**課題の指示:**
下に示す活弁無声映画の上映会についての文章を、最後の文の後から書き継いでもらえますか。

**ページ:**
= = = = = = =

私が活弁付き映画を見るのは多分高校生のとき、学校の鑑賞会で見て以来のことだが、活弁無声映画の上映会はかなり頻繁に行われているようで、ファンも多いようだ。三鷹芸術文化センターでの子供向け活弁無声映画上映会は今回が六回目だと言う。人気企画のようで会場の星のホールはほぼ満席だった。

プログラムは『キートンの酋長』、『キートンの警官騒動』、休憩を挟んで『チャップリンの冒険』、『チャップリンの大酔』の四本。いずれも20分程度の作品である。『キートンの警官騒動』は、三鷹の小学生から高校生がメンバーのみたかジュニア・オーケストラの生演奏付きで上映された。

キートンの映画は中学か高校の頃、NHKで連続放映されていたのを何となく見ていた記憶がある。特に熱心に見ていたわけではないが、「バスター・キートンてのはハンサムだなあ」と思いながら見ていたことを、今回見て思い出した。

= = = = = = =

**データ抜粋:**

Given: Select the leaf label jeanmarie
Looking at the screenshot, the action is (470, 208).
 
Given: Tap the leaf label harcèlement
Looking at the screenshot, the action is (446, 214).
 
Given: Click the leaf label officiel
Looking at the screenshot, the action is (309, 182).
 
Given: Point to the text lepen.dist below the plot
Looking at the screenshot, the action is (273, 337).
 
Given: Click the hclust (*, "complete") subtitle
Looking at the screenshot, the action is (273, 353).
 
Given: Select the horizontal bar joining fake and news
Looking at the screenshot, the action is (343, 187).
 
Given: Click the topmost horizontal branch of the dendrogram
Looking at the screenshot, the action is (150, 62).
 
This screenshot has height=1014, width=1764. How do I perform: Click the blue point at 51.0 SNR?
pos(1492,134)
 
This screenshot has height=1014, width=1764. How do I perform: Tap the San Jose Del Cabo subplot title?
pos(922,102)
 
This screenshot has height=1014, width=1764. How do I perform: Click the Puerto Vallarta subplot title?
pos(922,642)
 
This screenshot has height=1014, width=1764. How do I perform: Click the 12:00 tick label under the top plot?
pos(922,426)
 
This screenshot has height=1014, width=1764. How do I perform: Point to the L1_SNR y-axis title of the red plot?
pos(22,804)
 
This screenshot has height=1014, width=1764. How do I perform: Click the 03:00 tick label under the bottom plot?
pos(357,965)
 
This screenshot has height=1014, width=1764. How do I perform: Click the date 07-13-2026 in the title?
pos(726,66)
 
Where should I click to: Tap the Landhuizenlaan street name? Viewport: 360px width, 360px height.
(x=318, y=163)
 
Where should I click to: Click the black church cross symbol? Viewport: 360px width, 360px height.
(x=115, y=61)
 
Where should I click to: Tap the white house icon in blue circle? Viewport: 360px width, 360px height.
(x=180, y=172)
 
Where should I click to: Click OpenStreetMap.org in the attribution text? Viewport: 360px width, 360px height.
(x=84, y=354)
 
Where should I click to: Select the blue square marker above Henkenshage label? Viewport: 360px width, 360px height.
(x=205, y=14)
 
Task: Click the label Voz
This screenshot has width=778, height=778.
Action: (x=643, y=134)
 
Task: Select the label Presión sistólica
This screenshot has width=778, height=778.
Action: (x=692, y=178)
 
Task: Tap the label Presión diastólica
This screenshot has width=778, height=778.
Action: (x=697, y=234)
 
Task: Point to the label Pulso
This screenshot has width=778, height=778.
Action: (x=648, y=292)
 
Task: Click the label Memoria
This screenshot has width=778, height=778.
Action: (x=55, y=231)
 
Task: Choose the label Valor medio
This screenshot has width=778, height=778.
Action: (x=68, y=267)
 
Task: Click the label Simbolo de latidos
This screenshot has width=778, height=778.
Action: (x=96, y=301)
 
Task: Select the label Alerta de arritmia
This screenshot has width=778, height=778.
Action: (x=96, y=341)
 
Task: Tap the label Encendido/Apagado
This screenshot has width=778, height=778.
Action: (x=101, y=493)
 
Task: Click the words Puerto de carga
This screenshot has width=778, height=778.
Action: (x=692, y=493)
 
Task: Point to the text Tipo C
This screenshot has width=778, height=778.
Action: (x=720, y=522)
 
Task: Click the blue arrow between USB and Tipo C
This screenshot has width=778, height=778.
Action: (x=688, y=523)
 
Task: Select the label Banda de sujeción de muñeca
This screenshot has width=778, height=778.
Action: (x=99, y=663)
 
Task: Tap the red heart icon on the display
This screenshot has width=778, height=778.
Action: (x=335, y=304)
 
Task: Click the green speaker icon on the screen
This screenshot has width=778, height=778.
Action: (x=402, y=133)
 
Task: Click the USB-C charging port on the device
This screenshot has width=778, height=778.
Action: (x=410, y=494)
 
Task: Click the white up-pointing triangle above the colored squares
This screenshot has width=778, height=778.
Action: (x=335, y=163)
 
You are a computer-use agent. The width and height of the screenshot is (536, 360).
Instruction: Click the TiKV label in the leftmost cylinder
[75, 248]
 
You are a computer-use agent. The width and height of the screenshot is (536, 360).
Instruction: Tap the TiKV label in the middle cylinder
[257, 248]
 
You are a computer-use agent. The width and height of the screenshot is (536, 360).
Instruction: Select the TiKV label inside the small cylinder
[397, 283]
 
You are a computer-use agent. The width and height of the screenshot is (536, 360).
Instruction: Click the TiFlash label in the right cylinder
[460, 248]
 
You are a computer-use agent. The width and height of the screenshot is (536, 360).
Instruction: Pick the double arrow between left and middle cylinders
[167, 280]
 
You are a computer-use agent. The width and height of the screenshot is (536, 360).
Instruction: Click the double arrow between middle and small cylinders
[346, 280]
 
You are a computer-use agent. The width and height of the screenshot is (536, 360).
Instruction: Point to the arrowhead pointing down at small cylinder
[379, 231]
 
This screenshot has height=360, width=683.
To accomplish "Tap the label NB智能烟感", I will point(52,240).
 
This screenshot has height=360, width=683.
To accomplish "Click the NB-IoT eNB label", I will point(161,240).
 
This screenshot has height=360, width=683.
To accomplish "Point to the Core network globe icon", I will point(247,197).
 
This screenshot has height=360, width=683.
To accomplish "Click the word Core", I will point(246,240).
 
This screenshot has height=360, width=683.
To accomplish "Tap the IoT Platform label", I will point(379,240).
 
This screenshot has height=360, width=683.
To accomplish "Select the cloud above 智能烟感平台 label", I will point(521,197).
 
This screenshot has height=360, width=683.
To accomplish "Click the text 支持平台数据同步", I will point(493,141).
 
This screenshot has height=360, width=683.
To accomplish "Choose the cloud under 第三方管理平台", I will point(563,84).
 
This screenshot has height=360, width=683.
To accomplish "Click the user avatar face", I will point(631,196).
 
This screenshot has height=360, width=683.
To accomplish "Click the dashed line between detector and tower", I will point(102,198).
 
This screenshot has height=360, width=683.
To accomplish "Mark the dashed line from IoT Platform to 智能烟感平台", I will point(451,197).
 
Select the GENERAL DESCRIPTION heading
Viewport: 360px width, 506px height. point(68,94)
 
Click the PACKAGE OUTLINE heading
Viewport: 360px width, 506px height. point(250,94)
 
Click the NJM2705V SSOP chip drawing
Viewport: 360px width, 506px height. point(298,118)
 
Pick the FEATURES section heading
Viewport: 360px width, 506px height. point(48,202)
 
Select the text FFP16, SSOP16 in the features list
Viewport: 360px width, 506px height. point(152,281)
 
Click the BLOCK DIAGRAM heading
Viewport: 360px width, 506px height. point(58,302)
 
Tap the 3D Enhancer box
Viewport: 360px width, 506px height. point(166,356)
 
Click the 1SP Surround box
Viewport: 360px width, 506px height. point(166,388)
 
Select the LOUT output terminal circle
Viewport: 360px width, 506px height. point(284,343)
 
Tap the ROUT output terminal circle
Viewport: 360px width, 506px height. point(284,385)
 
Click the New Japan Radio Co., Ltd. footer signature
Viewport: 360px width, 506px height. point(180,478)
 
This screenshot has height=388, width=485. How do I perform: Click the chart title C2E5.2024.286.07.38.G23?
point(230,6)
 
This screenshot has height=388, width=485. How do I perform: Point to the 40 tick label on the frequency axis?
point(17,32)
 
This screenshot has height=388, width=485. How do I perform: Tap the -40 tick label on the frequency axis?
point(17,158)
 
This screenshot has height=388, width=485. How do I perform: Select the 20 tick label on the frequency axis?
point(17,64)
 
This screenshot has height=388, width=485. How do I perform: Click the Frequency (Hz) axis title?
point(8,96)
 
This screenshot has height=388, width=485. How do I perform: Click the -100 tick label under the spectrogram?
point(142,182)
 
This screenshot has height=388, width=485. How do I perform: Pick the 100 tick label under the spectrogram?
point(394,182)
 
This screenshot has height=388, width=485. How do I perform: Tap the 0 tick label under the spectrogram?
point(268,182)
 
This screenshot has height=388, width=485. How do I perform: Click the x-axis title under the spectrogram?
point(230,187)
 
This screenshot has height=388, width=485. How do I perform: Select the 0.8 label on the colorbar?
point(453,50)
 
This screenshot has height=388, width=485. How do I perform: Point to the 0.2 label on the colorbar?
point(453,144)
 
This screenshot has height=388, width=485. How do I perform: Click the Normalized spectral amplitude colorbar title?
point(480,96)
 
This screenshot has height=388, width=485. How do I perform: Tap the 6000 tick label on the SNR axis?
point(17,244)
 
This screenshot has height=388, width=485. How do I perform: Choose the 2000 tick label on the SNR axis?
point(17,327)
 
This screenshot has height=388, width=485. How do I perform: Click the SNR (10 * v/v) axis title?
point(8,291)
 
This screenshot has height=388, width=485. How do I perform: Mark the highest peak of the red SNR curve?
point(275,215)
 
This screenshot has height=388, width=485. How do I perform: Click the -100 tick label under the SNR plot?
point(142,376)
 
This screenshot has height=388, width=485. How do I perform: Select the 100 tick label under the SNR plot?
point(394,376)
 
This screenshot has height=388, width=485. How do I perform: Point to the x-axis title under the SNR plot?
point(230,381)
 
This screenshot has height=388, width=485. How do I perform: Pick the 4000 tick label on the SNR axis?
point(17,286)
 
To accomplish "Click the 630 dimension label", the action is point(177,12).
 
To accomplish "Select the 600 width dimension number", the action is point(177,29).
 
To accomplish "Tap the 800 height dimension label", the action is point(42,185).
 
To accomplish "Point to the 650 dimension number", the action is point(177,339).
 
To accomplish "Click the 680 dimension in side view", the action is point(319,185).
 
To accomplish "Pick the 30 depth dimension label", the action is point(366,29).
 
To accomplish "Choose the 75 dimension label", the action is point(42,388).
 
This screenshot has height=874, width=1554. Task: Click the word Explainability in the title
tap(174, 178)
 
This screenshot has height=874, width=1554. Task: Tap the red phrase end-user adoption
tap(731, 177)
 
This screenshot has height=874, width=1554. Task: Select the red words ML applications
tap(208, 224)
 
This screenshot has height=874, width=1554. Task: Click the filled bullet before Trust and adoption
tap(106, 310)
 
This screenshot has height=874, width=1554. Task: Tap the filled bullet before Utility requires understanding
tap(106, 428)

= = = = = = =

**この課題の結果:**
今回見た四本の作品のなかでは二番目の『キートンの警官騒動』が一番面白かった。警官の大軍に追っかけられるキートンの様子は、後のアメリカ娯楽映画のカーチェイスの場面、特に『ブルース・ブラザーズ』のラストを想起させた。ギャグの小技が洒落ていてキレがいいし、展開にスピード感がある。そしてキートンの優れた身体能力と独創的なアイディアが、意外性のあるギャグを作り出す。
また生演奏のみたかジュニア・オケの演奏が思いの外よかった。アマチュアの子供のオケということで、正直レベルの低い演奏に違いないと覚悟していたのだけれど、きっちりと練習を積んだことを感じさせる安定した演奏振りで映画に彩りを添えていた。
活弁もやはり興味深い。映像に機敏に反応して、声色の多彩な使い分けや即興性を感じさせる語り口はアクロバチックでかっこいい。

チャップリンの大酔』はチャップリンが酔っ払いを演じる。ほとんど一人芝居の無言劇。優れた仕掛けの数々とチャップリンのパントマイム技芸が見事だった。

百年前のギャグ映画に今の子供たちが活発に反応し、ゲラゲラ笑っている様子がとても興味深い。勿論大人が見ても面白い作品である。おそらく百年前の上映時にも同じように老若男女の観客は反応していたのではないだろうか。